Avec comme thème, « Rôle de la justice dans la lutte contre le blanchiment de capitaux et le financement du terrorisme », l’audience solennelle de la Rentrée des Cours et Tribunaux du Mali, session 2021-2022, s’est déroulée, le jeudi 18 novembre, à la Cour Suprême de Bamako. Le choix de ce thème n’est pas fortuit, a indiqué le Président de la juridiction mère, M. Wafi OUGADEYE. Cette orientation annuelle de la famille judiciaire est en phase avec l’engagement des autorités de la Transition pour une gouvernance vertueuse, a précisé le Bâtonnier de l’Ordre des Avocats du Mali, Moustapha CISSE. En outre, le blanchiment des capitaux est l’un des crimes qui affaiblit l’État, a souligné le rapporteur des Magistrats, Dr. Modibo SACKO.
Ces phénomènes n’épargnent pas le Mali. D’où l’appel du rapporteur à la justice de sévir contre le financement du terrorisme et le blanchiment des capitaux. Selon le Dr. SACKO, il revient à cette même justice de faire des propositions pertinentes aux autorités dans le but d’assurer une répression efficace de ces fléaux.
Selon les précisions du Procureur Général de la République, Mamadou TIMBO, « pour réussir ce pari, il faut doter la justice des moyens lui permettant de mener sa mission avec efficacité ». Chose comprise par le Président de la Transition qui reste convaincu qu’il n’y a pas « d’État fort sans justice forte ». Une conviction que le Chef de l’État a fait valoir au cours de cette cérémonie solennelle en annonçant, non seulement, la « finalisation de la construction du futur siège de la Maison des Avocats du Mali, pour un montant 790 millions de francs CFA ». Un geste qui en dit long sur la volonté des autorités de la Transition de renforcer les capacités de toute la famille judiciaire pour le plein rayonnement de celle-ci.

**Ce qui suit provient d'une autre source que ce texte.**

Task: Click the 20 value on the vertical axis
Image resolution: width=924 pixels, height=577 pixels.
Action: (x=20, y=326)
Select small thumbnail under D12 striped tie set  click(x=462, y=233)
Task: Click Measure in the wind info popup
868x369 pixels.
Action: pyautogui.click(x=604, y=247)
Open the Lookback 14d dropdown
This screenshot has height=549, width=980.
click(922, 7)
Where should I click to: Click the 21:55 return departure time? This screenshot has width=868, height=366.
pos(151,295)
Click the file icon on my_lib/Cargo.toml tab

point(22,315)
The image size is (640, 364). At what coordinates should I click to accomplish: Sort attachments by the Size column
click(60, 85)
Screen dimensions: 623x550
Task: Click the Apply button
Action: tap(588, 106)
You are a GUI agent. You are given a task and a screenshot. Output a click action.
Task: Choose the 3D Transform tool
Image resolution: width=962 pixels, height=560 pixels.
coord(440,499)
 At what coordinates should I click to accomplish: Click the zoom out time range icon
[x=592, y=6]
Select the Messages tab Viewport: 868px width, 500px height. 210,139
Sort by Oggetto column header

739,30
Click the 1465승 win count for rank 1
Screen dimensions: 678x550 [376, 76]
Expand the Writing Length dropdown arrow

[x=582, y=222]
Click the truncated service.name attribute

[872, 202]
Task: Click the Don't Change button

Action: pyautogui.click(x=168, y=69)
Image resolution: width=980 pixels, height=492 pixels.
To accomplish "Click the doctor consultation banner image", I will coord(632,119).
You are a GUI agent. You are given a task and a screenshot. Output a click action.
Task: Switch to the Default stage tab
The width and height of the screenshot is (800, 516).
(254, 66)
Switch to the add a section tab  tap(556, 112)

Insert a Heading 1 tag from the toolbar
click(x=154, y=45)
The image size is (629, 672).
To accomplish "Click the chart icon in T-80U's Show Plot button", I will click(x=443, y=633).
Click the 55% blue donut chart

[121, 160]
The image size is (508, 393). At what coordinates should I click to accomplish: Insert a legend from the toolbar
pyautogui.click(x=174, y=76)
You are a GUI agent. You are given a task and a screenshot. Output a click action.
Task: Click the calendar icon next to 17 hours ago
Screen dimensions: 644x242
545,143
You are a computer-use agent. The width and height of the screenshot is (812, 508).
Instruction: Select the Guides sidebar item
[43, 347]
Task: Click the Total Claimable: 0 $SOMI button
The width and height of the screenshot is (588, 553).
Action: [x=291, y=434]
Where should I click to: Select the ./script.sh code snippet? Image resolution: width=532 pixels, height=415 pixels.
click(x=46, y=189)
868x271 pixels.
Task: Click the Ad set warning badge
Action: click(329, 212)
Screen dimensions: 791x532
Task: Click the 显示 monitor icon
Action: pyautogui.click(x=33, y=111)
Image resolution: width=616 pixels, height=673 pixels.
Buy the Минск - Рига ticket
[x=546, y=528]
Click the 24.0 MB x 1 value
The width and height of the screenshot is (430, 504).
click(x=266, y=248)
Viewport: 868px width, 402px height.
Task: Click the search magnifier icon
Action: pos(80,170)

Le Président GOÏTA a également mis l’accent sur les conséquences de l’expansion du terrorisme sur la stabilité de notre pays avant de préciser que « tous les capitaux blanchis ne proviennent pas forcément du terrorisme ». Selon le Chef de l’État, il convient de s’attaquer aux sources véritables de financement de cette activité lucrative. Et, « L’une des meilleures méthodes pour vaincre ce mal à la racine serait sans nul doute de renforcer l’arsenal juridique dans le but d’étouffer, à la fois, le financement du terrorisme et le blanchiment de capitaux qui en découle », a suggéré le Président du Conseil supérieur de la Magistrature, avant de déclarer que : « Pour mener à bien ce combat, la mise en place et le renforcement d’un cadre institutionnel et juridique approprié sont obligatoires ».
Poursuivant son intervention, le Président de la Transition a jugé important d’attirer l’attention de tous sur « la responsabilité collective dans ce processus ». La lutte contre le blanchiment de capitaux et le financement du terrorisme doivent se mener à tous les niveaux. Les magistrats, quant à eux, rassurent leur autorité supérieure quant à leur détermination à lutter contre la corruption tout en invitant les collectivités à s’inscrire dans la même dynamique.
« C’est avec un grand plaisir que les membres de la Cour accueillent cet événement », a indiqué le Président de la Cour suprême, dans ses mots introductifs, tout en soulignant que la tenue de ce « rendez-vous annuel » est une marque de considération du Chef de l’État à l’endroit du pouvoir judiciaire.
Tous les Maliens doivent converger vers un seul but : le triomphe du civisme, a expliqué le Procureur qui estime que le règne du « Mali Kura » doit passer aussi par le civisme. Une nouvelle mentalité et une nouvelle citoyenneté doivent servir de soubassement au nouveau Mali, a-t-il laissé entendre.
Cette cérémonie a enregistré la présence de plusieurs hautes personnalités.
« […] L’heure n’est plus aux discours, mais aux actes. Agissons donc pour la survie du Mali », c’est en ces termes que le Président GOÏTA a déclaré ouverte la Rentrée judiciaire 2021-2022.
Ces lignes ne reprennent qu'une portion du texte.